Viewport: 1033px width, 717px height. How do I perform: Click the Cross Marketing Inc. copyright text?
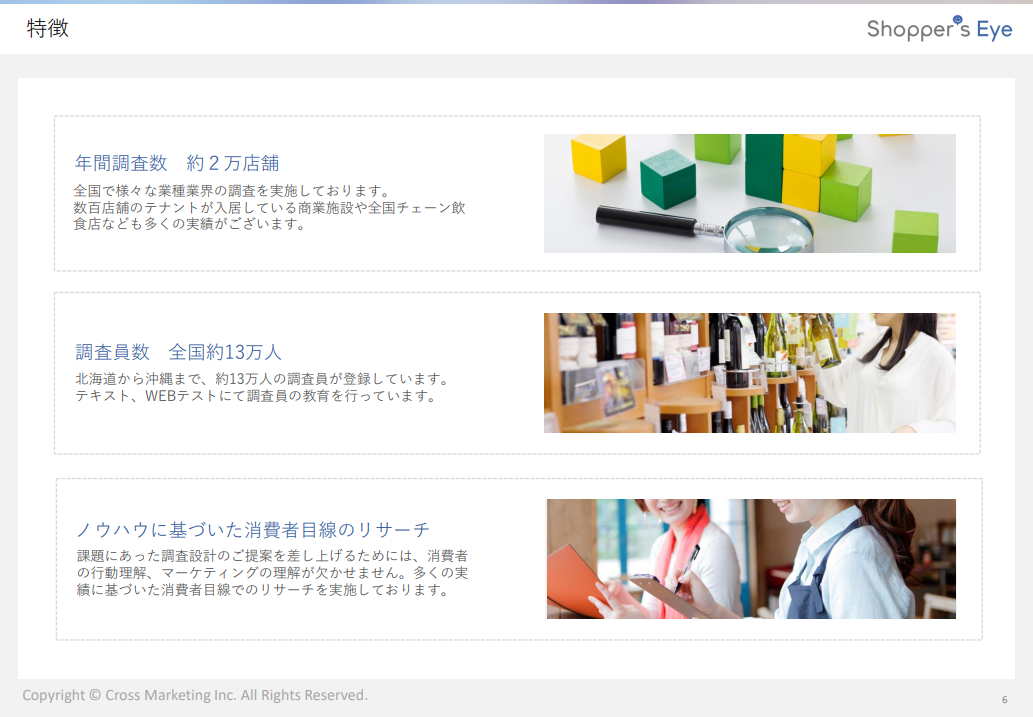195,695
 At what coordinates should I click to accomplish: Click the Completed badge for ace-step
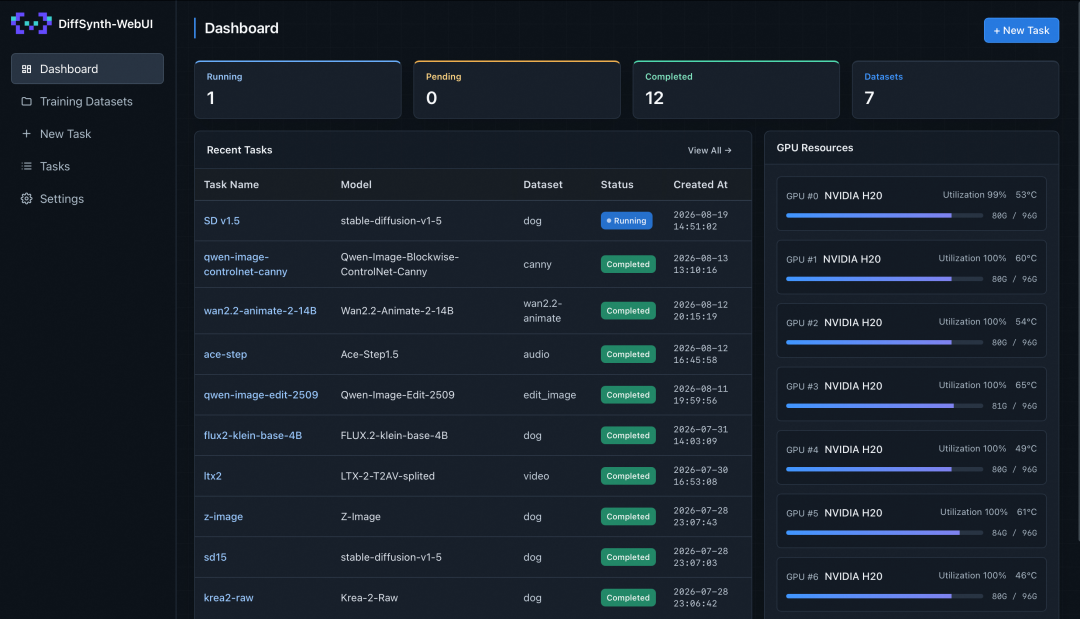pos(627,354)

---

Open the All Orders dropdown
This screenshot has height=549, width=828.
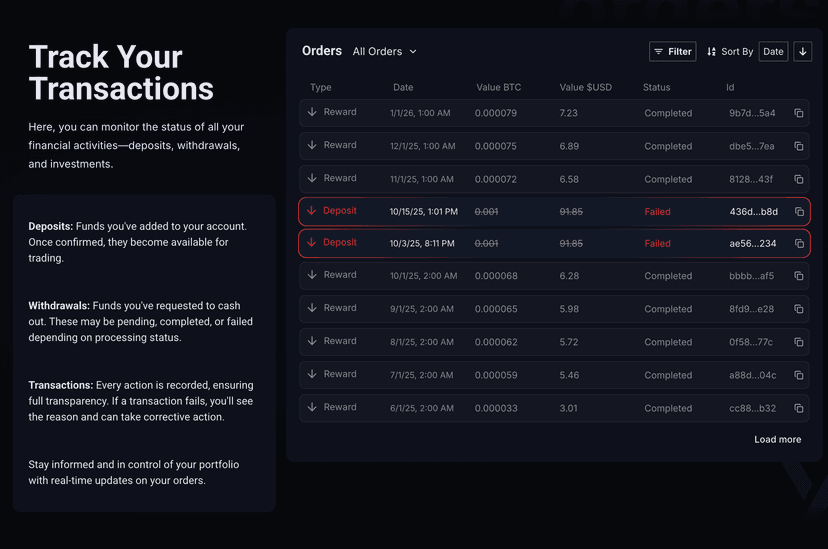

* * *

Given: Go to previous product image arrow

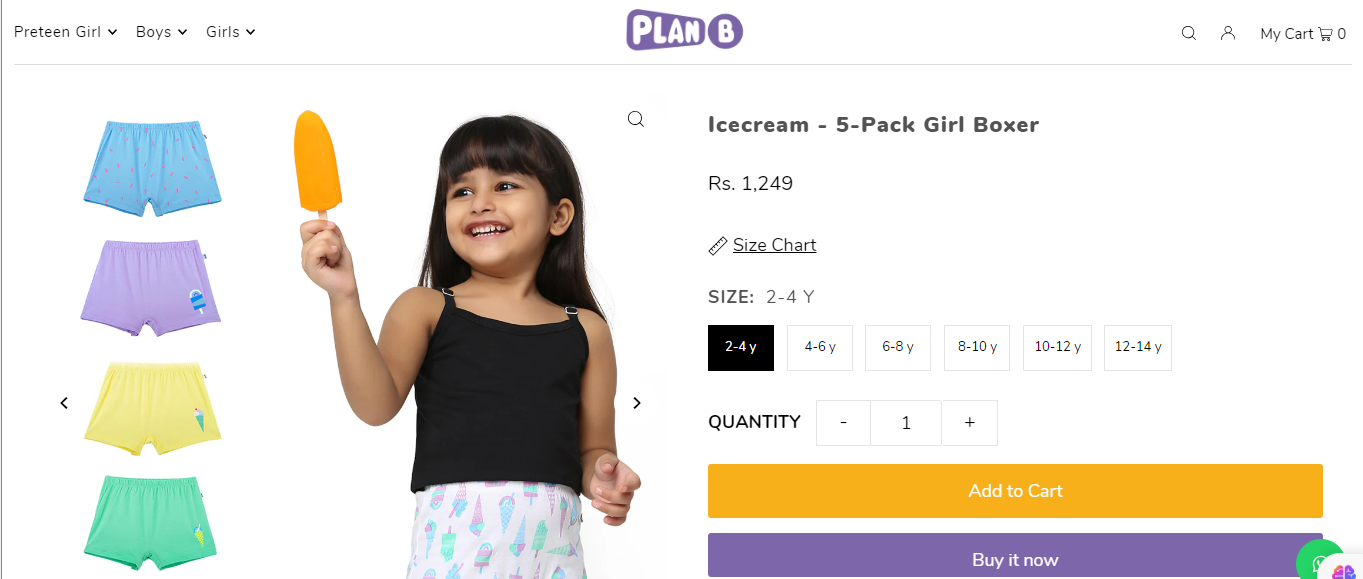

▶ [Problem to solve]: Give back exactly the lines of the listing above that run from the line with "Open the All Orders dropdown" to the line with "This screenshot has height=549, width=828.", inclusive.

▶ [Exercise solution]:
Open the All Orders dropdown
This screenshot has height=549, width=828.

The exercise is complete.